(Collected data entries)
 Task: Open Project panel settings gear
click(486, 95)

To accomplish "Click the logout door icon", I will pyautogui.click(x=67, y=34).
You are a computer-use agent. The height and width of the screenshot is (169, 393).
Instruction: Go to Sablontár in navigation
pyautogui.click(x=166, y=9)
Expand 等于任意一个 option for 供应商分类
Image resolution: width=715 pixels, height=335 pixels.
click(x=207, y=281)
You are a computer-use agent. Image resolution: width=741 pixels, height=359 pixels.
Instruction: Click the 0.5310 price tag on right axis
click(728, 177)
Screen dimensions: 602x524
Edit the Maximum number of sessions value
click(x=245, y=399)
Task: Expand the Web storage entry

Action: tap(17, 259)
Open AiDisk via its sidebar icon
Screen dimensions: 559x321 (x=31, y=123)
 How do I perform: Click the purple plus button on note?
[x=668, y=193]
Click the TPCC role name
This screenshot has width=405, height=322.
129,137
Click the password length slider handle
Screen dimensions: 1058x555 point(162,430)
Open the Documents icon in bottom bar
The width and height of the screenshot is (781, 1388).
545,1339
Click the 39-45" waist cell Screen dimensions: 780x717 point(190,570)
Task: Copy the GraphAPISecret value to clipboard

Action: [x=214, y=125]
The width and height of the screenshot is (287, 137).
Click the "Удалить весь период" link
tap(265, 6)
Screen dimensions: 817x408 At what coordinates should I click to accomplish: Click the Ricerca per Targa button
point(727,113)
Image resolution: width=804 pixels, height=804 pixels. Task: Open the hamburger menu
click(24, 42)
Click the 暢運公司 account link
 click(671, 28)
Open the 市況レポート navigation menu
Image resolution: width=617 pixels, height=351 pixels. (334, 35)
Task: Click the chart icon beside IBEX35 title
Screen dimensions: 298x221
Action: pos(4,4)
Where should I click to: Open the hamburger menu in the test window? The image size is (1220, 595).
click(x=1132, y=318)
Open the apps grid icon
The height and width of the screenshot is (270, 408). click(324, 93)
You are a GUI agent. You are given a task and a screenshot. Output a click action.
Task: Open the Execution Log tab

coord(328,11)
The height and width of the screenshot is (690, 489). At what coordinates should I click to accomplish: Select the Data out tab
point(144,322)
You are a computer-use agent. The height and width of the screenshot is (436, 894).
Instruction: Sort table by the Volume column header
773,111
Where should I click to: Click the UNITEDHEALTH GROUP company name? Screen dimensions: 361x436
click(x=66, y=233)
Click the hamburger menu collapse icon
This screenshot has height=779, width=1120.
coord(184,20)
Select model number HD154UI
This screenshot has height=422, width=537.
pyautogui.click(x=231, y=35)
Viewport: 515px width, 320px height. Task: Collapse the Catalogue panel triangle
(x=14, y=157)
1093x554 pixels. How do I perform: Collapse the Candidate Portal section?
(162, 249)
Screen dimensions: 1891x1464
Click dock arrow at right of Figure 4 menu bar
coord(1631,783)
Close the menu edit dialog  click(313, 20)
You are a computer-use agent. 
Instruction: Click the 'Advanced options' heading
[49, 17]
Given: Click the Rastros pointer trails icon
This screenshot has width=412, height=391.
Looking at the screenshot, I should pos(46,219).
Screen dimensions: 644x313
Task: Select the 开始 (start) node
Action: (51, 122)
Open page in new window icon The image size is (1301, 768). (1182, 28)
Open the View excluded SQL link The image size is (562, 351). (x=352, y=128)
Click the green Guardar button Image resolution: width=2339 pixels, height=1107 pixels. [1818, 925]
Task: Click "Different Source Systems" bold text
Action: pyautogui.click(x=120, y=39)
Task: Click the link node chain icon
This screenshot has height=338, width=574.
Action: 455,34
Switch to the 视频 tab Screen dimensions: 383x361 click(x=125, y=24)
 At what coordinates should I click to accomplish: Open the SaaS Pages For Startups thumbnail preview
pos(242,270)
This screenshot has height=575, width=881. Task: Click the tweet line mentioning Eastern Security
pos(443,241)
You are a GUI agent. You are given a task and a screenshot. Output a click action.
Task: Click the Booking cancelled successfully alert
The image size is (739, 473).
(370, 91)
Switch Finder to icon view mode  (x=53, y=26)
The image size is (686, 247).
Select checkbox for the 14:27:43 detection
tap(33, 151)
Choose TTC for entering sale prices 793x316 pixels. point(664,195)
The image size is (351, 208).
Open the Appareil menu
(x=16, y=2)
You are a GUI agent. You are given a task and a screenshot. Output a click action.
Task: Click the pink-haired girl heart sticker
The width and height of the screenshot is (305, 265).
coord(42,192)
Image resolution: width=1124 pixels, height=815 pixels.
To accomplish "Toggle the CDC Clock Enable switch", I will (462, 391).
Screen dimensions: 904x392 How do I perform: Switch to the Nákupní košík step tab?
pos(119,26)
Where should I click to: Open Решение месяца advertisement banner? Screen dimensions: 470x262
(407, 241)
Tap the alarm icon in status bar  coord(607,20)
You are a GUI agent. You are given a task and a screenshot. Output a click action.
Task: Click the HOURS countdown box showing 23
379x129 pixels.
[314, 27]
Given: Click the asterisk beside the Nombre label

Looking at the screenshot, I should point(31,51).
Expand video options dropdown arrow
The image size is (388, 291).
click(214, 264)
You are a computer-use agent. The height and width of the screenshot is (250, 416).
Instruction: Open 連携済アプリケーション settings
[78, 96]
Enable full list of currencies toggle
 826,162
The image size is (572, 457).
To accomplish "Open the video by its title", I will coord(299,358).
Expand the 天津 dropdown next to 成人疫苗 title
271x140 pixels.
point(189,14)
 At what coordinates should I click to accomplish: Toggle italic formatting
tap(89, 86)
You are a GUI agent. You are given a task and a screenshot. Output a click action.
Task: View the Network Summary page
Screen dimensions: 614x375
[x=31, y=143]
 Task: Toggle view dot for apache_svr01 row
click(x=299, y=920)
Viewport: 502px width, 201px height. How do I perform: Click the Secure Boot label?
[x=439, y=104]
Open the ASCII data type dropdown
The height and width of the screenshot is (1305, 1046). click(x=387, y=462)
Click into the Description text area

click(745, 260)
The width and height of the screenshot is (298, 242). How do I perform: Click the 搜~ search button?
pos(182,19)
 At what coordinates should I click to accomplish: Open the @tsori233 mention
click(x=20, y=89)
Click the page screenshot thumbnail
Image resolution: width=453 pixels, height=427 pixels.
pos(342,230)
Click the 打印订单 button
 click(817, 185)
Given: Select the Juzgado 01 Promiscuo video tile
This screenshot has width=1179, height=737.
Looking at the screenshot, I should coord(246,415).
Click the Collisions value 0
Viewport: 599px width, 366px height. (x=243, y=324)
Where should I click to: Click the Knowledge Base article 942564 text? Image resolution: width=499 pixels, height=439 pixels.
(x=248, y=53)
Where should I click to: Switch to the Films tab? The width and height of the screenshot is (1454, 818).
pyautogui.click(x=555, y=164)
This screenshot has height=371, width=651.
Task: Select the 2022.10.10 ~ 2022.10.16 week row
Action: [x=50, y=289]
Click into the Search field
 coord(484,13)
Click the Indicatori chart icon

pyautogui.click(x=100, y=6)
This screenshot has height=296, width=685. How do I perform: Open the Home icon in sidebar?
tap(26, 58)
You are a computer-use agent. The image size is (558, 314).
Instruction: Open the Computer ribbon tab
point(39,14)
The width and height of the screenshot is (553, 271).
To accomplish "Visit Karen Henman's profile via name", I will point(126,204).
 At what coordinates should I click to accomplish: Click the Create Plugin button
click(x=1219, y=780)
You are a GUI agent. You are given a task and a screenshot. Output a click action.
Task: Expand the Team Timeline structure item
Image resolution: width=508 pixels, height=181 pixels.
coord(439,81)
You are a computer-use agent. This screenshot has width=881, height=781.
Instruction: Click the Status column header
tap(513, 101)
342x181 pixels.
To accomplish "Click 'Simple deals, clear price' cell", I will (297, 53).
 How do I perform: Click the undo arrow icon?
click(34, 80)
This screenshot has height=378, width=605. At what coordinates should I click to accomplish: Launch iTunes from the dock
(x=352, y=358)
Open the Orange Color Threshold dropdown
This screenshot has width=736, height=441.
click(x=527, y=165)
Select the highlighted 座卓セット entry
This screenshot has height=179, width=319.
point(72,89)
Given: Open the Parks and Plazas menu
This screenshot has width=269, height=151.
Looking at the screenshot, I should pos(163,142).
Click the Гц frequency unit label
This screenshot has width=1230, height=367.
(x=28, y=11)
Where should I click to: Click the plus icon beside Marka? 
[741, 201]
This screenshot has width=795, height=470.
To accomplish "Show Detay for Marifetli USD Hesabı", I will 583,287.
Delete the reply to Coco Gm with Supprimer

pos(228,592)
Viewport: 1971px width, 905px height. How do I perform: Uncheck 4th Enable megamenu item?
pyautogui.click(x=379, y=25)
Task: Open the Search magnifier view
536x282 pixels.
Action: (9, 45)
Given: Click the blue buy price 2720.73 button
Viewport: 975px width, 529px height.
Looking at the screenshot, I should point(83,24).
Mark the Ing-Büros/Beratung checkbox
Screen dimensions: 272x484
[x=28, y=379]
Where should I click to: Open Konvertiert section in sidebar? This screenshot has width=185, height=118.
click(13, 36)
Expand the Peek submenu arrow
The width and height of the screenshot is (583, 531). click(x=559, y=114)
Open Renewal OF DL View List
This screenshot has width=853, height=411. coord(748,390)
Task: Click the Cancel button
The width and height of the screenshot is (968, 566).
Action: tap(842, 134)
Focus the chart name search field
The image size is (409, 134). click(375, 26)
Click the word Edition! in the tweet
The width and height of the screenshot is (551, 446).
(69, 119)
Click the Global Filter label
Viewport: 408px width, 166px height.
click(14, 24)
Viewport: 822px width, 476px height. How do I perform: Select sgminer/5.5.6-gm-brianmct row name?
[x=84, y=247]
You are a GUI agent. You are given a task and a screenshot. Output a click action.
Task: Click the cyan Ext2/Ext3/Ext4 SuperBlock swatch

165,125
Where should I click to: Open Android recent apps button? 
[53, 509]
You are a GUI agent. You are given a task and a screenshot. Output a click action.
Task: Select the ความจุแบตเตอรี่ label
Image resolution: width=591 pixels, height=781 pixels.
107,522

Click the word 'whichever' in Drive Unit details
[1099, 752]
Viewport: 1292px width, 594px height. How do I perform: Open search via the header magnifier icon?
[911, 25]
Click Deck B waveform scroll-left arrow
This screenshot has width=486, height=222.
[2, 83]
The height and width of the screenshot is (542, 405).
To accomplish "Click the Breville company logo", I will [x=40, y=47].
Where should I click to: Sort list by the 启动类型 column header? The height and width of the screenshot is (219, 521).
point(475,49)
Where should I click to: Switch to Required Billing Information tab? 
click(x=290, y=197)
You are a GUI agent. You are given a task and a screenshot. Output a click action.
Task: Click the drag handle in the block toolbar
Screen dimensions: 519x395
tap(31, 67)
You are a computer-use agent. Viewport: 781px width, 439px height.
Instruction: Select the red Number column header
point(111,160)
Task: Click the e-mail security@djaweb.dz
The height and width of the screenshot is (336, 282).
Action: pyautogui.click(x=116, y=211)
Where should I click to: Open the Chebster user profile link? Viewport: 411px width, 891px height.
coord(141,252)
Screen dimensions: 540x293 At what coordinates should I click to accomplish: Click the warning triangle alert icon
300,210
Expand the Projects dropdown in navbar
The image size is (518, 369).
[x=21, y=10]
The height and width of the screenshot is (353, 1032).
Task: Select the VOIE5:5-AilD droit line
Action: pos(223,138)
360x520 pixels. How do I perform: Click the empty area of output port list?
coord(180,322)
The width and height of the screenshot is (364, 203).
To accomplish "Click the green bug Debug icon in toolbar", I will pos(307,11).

__Exercise description__. Wherever the word "toolbar" turns up in the records, copy out the line it is on.

__Solved exercise__.
Task: Click the drag handle in the block toolbar
To accomplish "Click the green bug Debug icon in toolbar", I will pos(307,11).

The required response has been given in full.